------ Texte fourni
Adopté, décrié, rejeté, réapproprié, lavé, essoré, symbole de guérilla, de terrorisme, de révolutions et de luttes sans fin, le keffieh est ce carré de tissu qui n’en finit pas de hanter l’actualité, toujours dans son sens le plus douloureux.

Le keffieh, une histoire triste inscrite sur un carré de coton

Le keffieh, devenu symbole de la lutte palestinienne. Photo Christina ASSI / AFP

Un carré de coton blanc, 1 m x 1 m, égyptien à l’évidence, puisque cette ressource est l’or blanc de ce pays voisin de la Palestine. Rebrodé de motifs modulaires, en rouge ou noir, bordures en frise. Se plie en deux, forme un triangle, se pose sur la tête, entoure le cou, pointes rabattues vers les épaules. Protège du soleil, du sable et du vent. Parfois fixé par un double bandeau noir. Les pointes essuient la sueur. Sous l’Empire ottoman, puis sous le mandat britannique, seuls les paysans palestiniens portent ce foulard. L’autre option traditionnelle du couvre-chef est le tarbouche. Mais celui-ci est réservé à l’effendi, au fonctionnaire ou au bourgeois, selon la mode ottomane. Comment un agriculteur le porterait-il, d’ailleurs, ce bouchon rouge qui retombe sur le nez dès qu’on se baisse ? Celui-ci ne convient guère aux classes paysannes, celles qui épousent la terre et la fécondent, vénèrent l’olivier qu’elles ont vu grandir et donner en abondance, au point de mêler leurs racines aux siennes.
------------
------ Documents présentés
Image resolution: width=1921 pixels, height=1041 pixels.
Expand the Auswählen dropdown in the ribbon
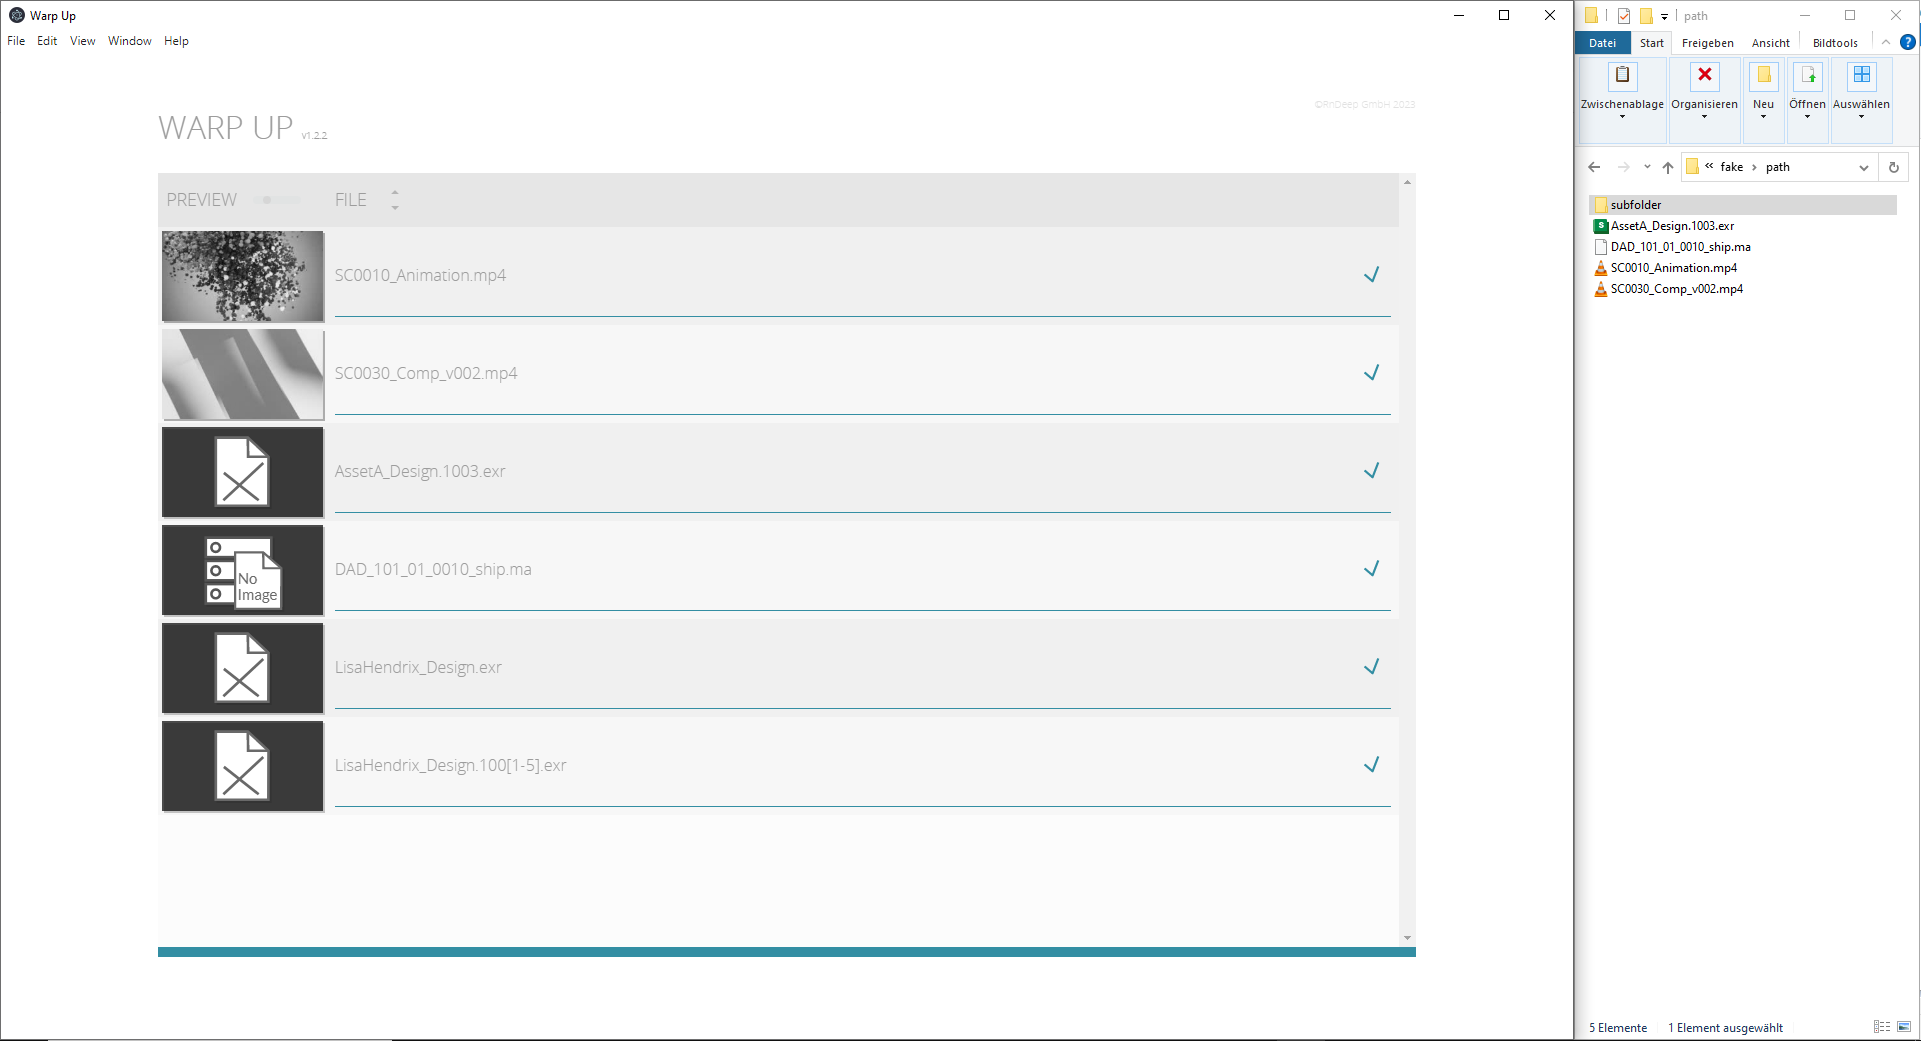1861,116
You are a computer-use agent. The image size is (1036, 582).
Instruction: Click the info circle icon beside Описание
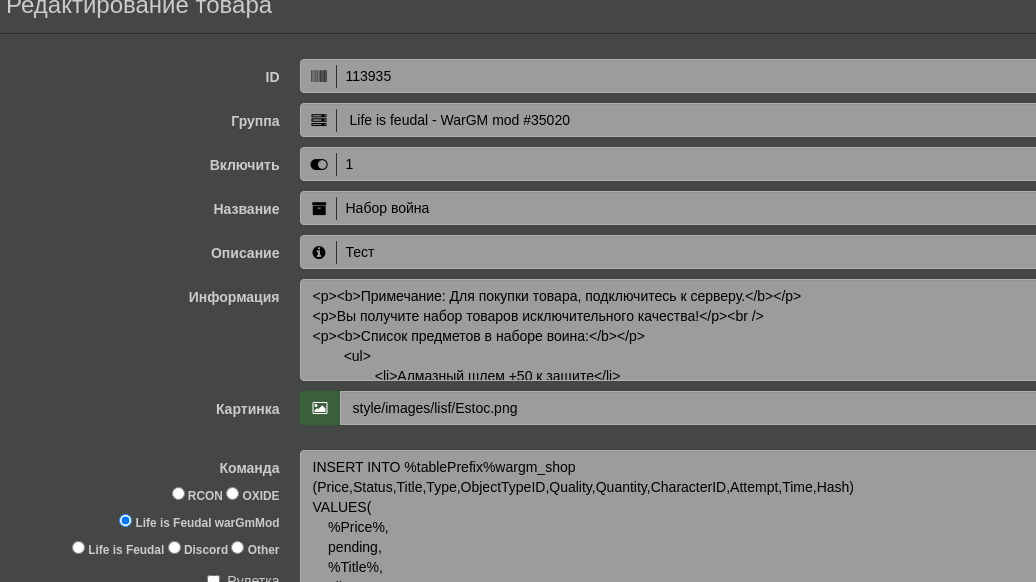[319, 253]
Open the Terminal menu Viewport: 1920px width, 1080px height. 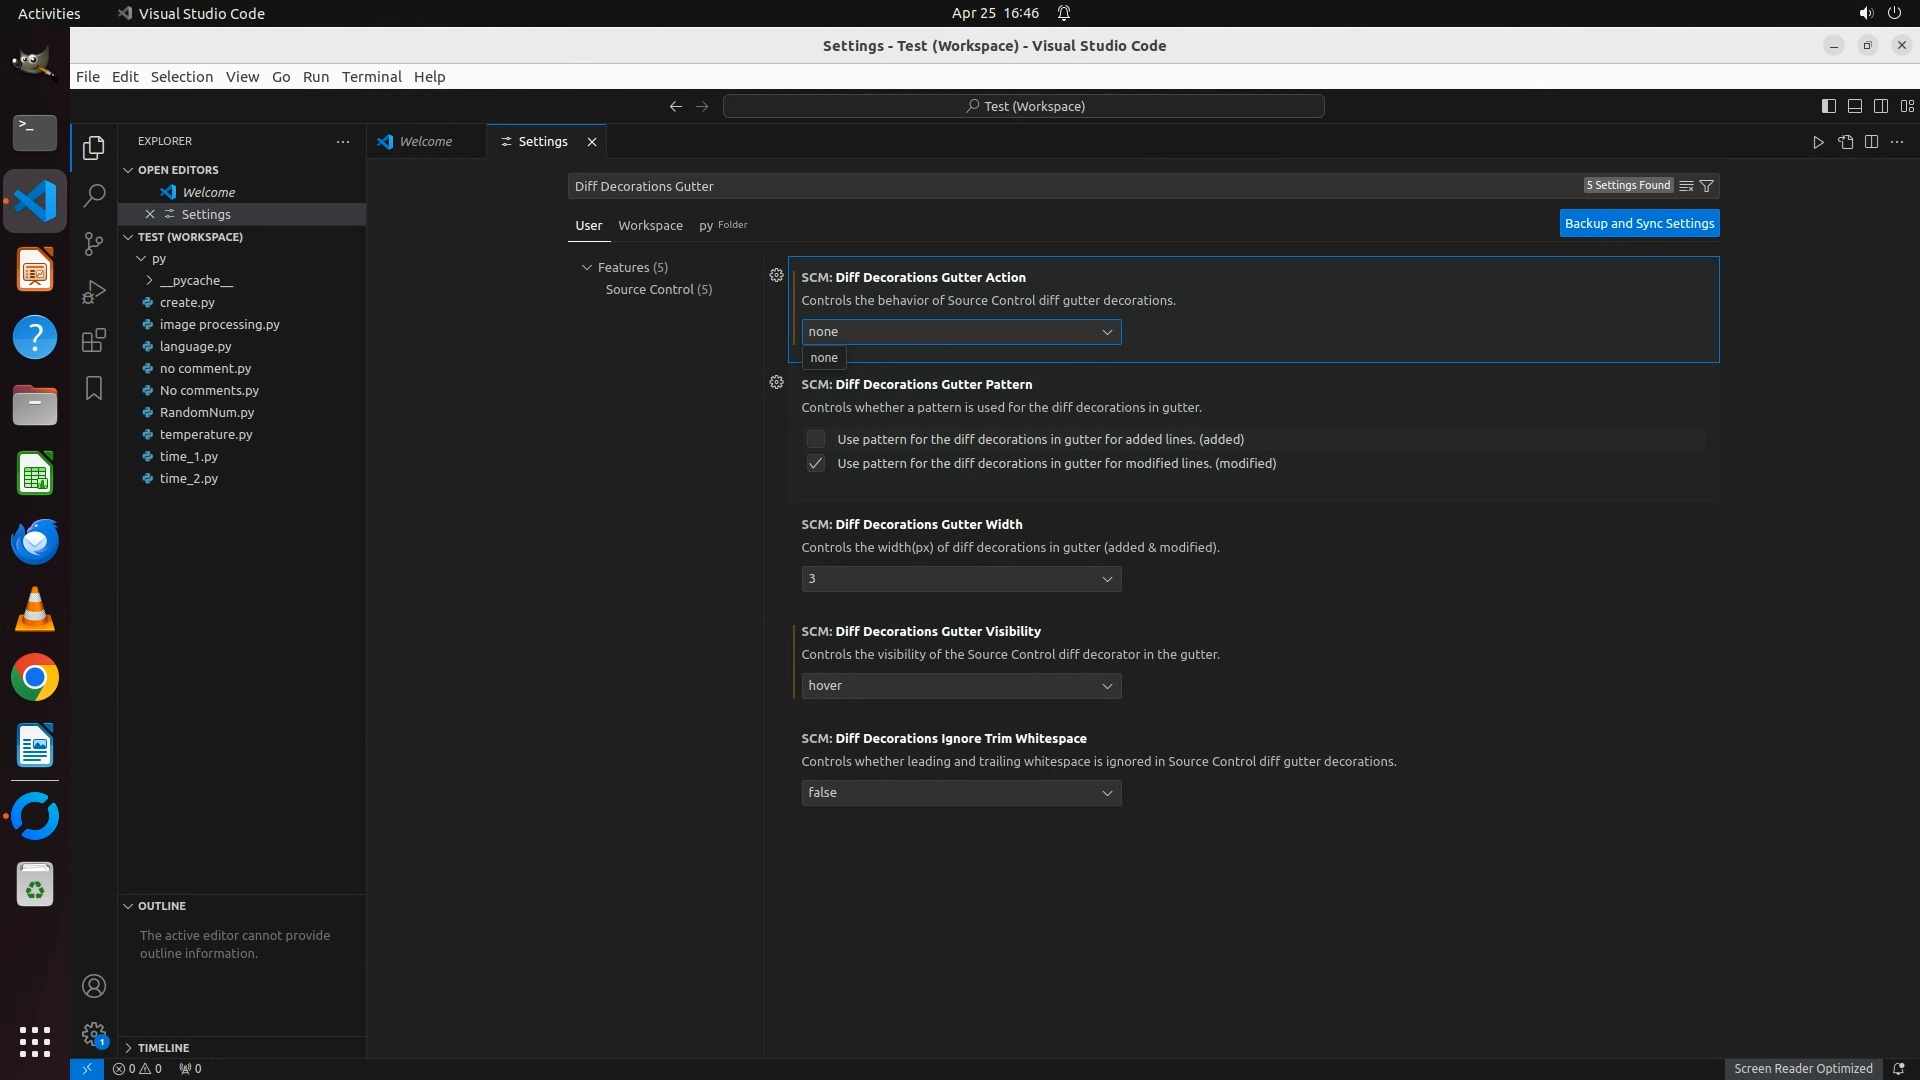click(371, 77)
------------
_Consigne_. Rédigez la suite du texte sur le keffieh en reprenant après sa dernière phrase.

_Corrigé_.
À la fin de la Première Guerre mondiale, l’Empire ottoman, défait, abandonne de vastes territoires qui passent aux mains des puissances coloniales en vertu des accords Sykes-Picot signés en 1916. La France et le Royaume-Uni se partagent un pouvoir discrétionnaire sur la Grande Syrie et l’Irak. En 1917, en vertu de la déclaration Balfour, la force mandataire britannique s’engage à soutenir la création d’un foyer juif en Palestine. En 1936 – les années de l’entre-deux-guerres ne sont pas « folles » pour tout le monde –, les paysans palestiniens, las des lois autorisant leur dépossession et du transfert forcé de leurs terres à la communauté juive, se mettent en grève générale. Brutalement réprimée, celle-ci tourne à l’émeute et dure six mois. Ce soulèvement qui concerne d’abord les paysans entraîne dans son flot toutes les classes de la société palestinienne qui adoptent le keffieh à la fois comme signe de reconnaissance et garantie d’anonymat. Il est alors porté comme une cagoule, couvrant tout le visage et laissant à peine une fente pour les yeux. Il devient le symbole de la lutte palestinienne qui, depuis lors, ne s’est plus jamais arrêtée.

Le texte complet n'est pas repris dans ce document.